There are no standard practices, terms of reference, criteria, or guiding principles, either in provincial legislation or regulation, that can be used to evaluate the municipality’s electoral system. Instead, municipalities look to relevant Ontario Municipal Board (now the Local Planning Appeal Tribunal (LPAT)) decisions, case law such as
Reference re Provincial Electoral Boundaries (Sask.),  (“the Carter decision”), and best practices followed in other municipalities, to establish appropriate guiding principles. The following guiding principles have been developed from such sources and will apply to the C.C.W.B.R. in Oro-Medonte.
The objective of the review is to evaluate the suitability of the present council composition and wards in terms of the guiding principles and to develop alternative designs that are consistent with these principles.
- When defining effective representation as the right protected by the Charter, the Supreme Court of Canada noted that the relative parity of voting power was a prime, but not an exclusive condition of effective representation. Deviations can be justified where the consideration of other factors, such as geography, community history, community interests, and minority representation would result in a legislative body that was more representative of Canada’s diversity. According to the Court, considering all these factors provides effective representation.
Representation by Population
- Voters should be equally represented, and wards should have reasonably equal population totals. Voter parity should be the goal of W.B.R.s.
- Population size variances of between plus or minus 25 percent are generally accepted as the maximum variance to achieve voter parity.
Representation of Communities of Interest
- The Carter decision recognizes that the protection of communities of interest may justifiably override the principle of voter parity where the inclusion of a community of interest will lead to a system that is more representative of the Township’s diversity. The Court did not define what constitutes a community of interest; however, it has been understood in Ontario Municipal Board appeals to recognize historical settlement patterns or existing neighbourhoods and to include social, historical, economic, religious, linguistic, or political groups.
Population & Electoral Trends
- W.B.R.s should consider future changes in ward population. Being mindful of anticipated population trends will ensure that a ward and its residents are neither advantaged nor disadvantaged because of development activity throughout the Township. W.B.R.s should take into consideration anticipated changes in population of a period of twelve years, or three elections.
Geographical and Topographical Features as Boundaries
- Ward boundaries will be drawn impartially and with consideration to using distinct physical and geographic features. Physical features should be leveraged as they create pre-existing boundaries which naturally divide Township residents and may facilitate the effective representation of the ward’s residents.
The Review has been broken down into a number of tasks, as follows:
Task 1: Project Initiation, Information Gathering and Research
At the outset of the study process, members of the Consultant Team conferred with key municipal staff to discuss details of the proposed consultation, the scope of the project activities, deliverables, and the draft schedule for the project. The Consultant Team will also undertake research on the present and historical electoral arrangements in Oro-Medonte, as well as relevant academic and public policy research on representation.
Task 2: Interviews with the Mayor, Deputy Mayor and Members of Council
Interviews will be conducted to understand and evaluate the operation of the current electoral structure and to determine what directions might be considered in developing recommendations.
Task 3: Compilation of Existing and Forecast Population, and G.I.S. Data Modelling
Using latest development data, discussions with Township planning staff and growth projections data, utilize geographic information systems (G.I.S.) software to represent existing 2020 population, forecast growth (2020 to 2030), and future year population in a spatial format.
Task 4: Public Consultation (Round 1)

[Saved data entries]
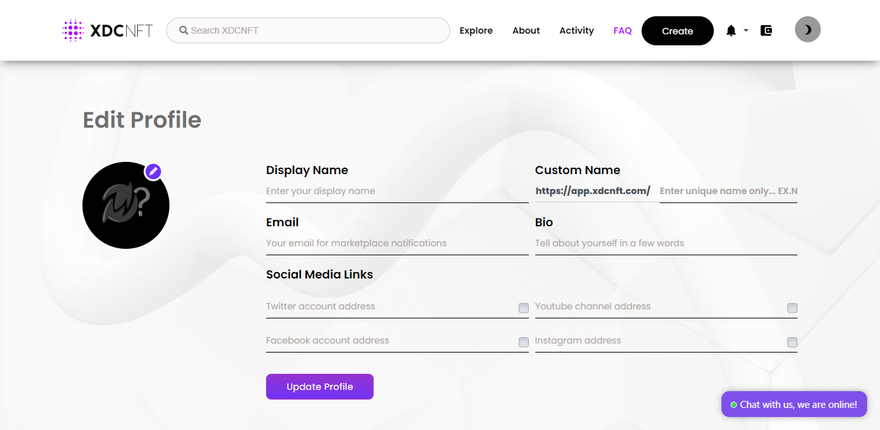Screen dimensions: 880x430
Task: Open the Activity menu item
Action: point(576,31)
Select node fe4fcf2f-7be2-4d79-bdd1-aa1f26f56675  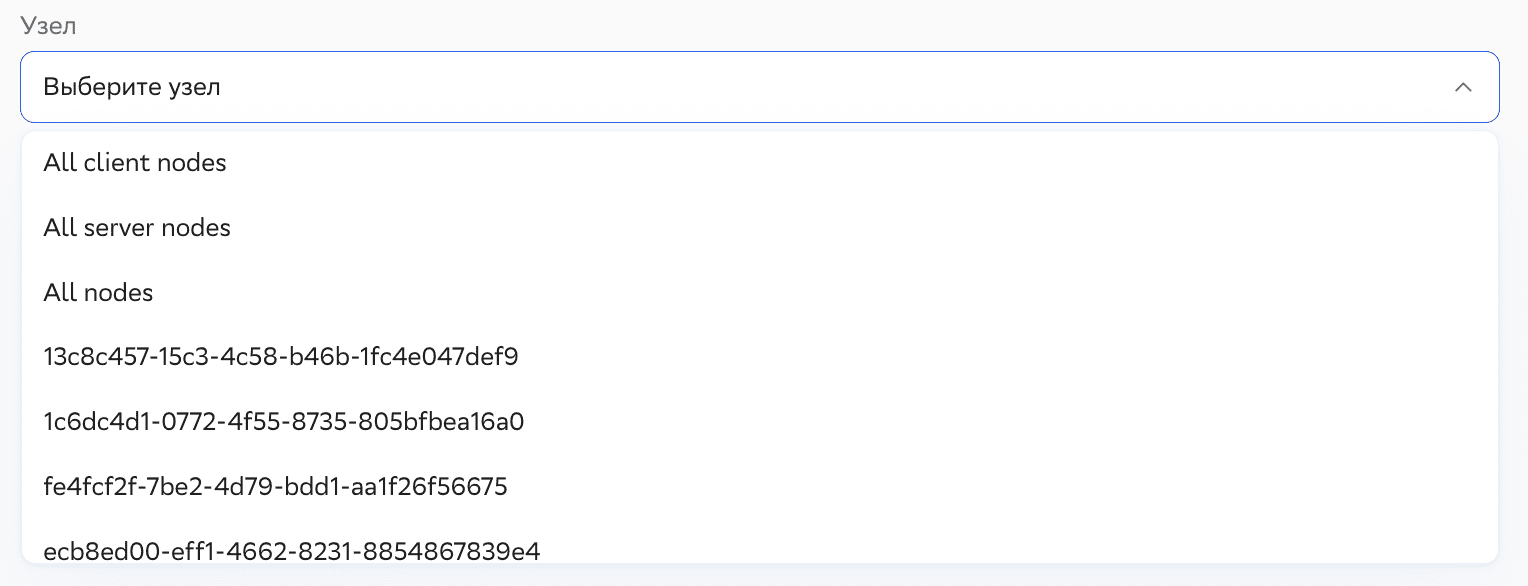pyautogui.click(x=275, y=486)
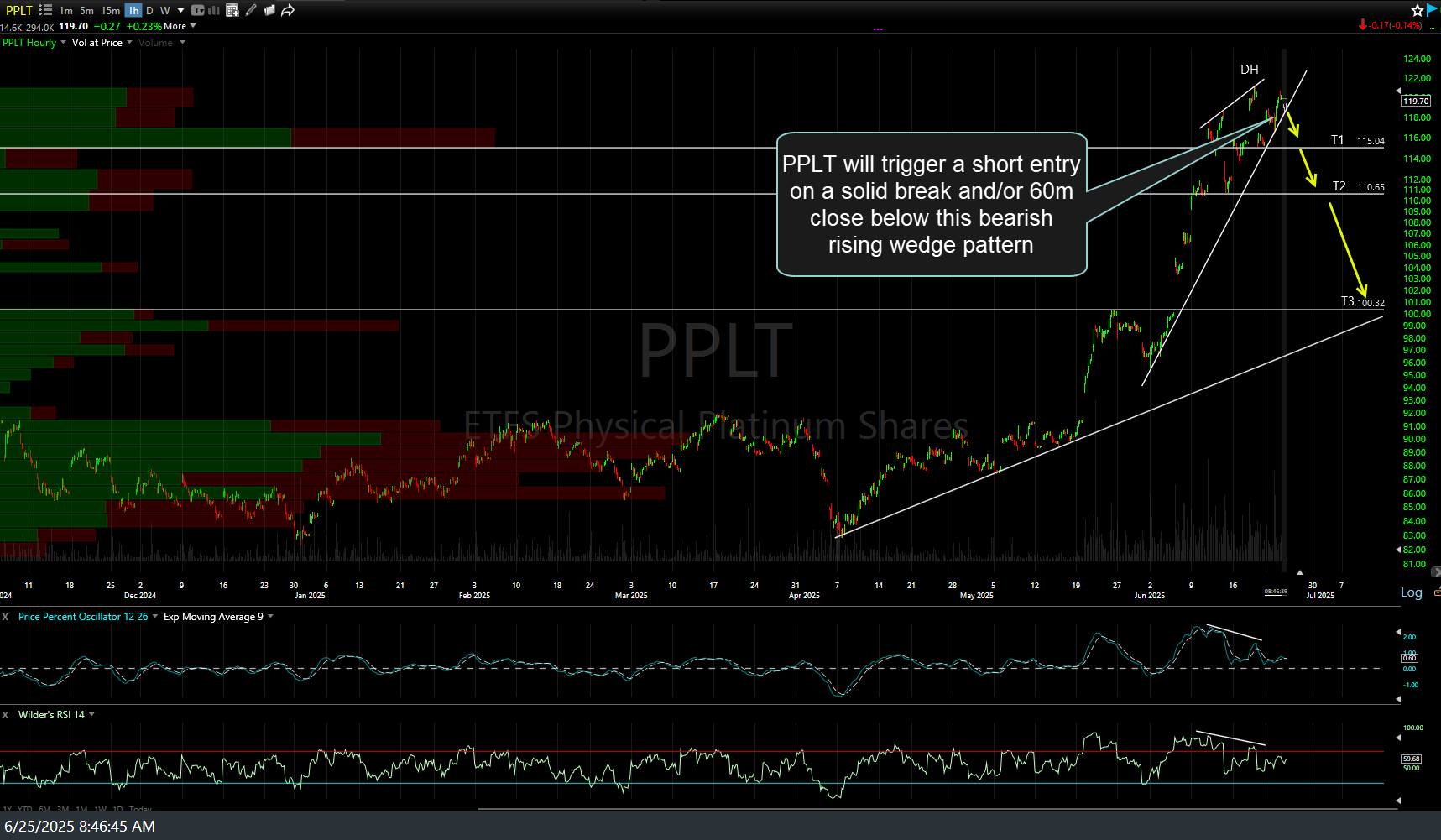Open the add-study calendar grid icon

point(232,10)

_Work to complete_
**a)** Reproduce the part of the ward boundary review passage starting with "- When defining" and going on through "achieve voter parity.".
**b)** Translate this sentence from the ward boundary review passage into French: "Voters should be equally represented, and wards should have reasonably equal population totals."

_Numbered responses_
**a)**
- When defining effective representation as the right protected by the Charter, the Supreme Court of Canada noted that the relative parity of voting power was a prime, but not an exclusive condition of effective representation. Deviations can be justified where the consideration of other factors, such as geography, community history, community interests, and minority representation would result in a legislative body that was more representative of Canada’s diversity. According to the Court, considering all these factors provides effective representation.
Representation by Population
- Voters should be equally represented, and wards should have reasonably equal population totals. Voter parity should be the goal of W.B.R.s.
- Population size variances of between plus or minus 25 percent are generally accepted as the maximum variance to achieve voter parity.

**b)** Les électeurs devraient être représentés de manière égale, et les quartiers devraient avoir des populations totales raisonnablement égales.